NZ Ambulance Association national secretary Mark Quin says Palmerston North Hospital's overloaded emergency department left ambulance patients waiting one to two hours to be handed into hospital care, showing how winter demand can spill from hospitals into the wider emergency network.
St John Ambulance confirmed it was experiencing delays getting patients into hospital care because of increased winter demand at emergency departments. The service said crews continued to assess, treat and monitor patients until care could be safely handed over. That reassurance matters, but it does not remove the network problem. If an ambulance crew is stuck caring for a patient outside or near an emergency department, that ambulance is not available for the next emergency in the community.
Quin said he understood Palmerston North Hospital was overloaded, leading to ambulances being ramped for significant periods. He estimated three to four ambulances were ramped at times and unable to respond to urgent calls. The concern is particularly acute for the most serious call categories, where patients need crews under lights and sirens.
The issue is not confined to one hospital. Quin said long waits were becoming increasingly common and had also been seen in places including Auckland, Waikato and Christchurch. He also noted a pattern of Mondays in winter being particularly busy. That fits the seasonal reality: respiratory illness, flu, delayed primary care, weekend presentations, staffing pressure and hospital bed constraints can all converge early in the week.

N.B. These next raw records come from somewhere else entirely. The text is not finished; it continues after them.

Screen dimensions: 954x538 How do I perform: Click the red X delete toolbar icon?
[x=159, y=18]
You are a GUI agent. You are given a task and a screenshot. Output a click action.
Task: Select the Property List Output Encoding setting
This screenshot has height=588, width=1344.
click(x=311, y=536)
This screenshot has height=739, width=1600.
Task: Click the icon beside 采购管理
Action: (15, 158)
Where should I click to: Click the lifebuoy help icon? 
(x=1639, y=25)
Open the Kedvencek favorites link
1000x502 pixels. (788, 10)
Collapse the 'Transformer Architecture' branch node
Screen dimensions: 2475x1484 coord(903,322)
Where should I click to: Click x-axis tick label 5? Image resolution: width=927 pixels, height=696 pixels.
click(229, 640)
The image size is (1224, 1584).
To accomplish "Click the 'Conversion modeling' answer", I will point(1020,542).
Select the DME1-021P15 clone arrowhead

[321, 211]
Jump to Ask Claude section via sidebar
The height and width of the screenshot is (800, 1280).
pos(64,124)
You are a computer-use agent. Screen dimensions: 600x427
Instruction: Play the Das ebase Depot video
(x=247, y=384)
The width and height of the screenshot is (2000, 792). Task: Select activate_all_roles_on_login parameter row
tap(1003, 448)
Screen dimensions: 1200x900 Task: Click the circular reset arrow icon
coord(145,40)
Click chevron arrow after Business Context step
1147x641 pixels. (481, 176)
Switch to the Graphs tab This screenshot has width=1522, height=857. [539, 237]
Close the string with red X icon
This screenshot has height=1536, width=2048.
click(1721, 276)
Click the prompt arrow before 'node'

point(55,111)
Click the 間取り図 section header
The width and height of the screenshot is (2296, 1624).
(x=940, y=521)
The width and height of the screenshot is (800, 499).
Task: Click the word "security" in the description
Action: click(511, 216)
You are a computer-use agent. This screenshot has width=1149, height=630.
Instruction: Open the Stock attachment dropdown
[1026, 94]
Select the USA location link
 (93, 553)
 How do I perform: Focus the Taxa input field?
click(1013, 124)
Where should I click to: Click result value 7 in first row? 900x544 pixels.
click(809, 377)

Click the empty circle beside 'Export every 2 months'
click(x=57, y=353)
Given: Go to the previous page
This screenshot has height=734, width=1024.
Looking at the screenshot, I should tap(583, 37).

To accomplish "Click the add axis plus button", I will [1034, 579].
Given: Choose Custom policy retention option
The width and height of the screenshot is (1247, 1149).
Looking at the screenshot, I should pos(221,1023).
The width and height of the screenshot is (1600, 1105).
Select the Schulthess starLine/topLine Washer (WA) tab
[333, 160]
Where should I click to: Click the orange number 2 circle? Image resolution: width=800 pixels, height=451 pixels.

St John general manager ambulance operations Rosanne Shaw said increased winter demand was expected, but at times staff were experiencing delays transferring patients into hospital care across the country. She said St John was working with Health New Zealand and hospital teams to support patient flow and return ambulances to communities as quickly as possible. She also urged people to keep calling 111 for life-threatening emergencies, while seeking earlier advice from GPs, pharmacists, urgent care or Healthline for non-emergency concerns.
That message is carefully balanced. Emergency services do not want people with serious symptoms to stay away because they fear a queue. At the same time, crowded emergency departments cannot become the default answer for every winter illness or concern. The system works best when genuinely urgent patients arrive quickly and lower-acuity patients have realistic alternatives that are available, affordable and open when needed.
The Palmerston North delays also land days after public attention on the death of a man who collapsed in a Waikato Hospital emergency department toilet after waiting more than eight hours. Health New Zealand confirmed Waikato ED was more than 20 percent short on staff that night, and senior doctors' representatives have warned that under-staffing leaves services stretched even before unplanned absences.
For patients, the practical advice is to seek help early and use the right service for the severity of symptoms. For the health system, the lesson is bigger. Ambulance ramping is a visible sign of congestion deeper inside hospitals. Until patient flow, staffing, ward capacity and community care options improve together, emergency departments will keep exporting pressure back onto ambulances, crews and the people waiting for the next callout.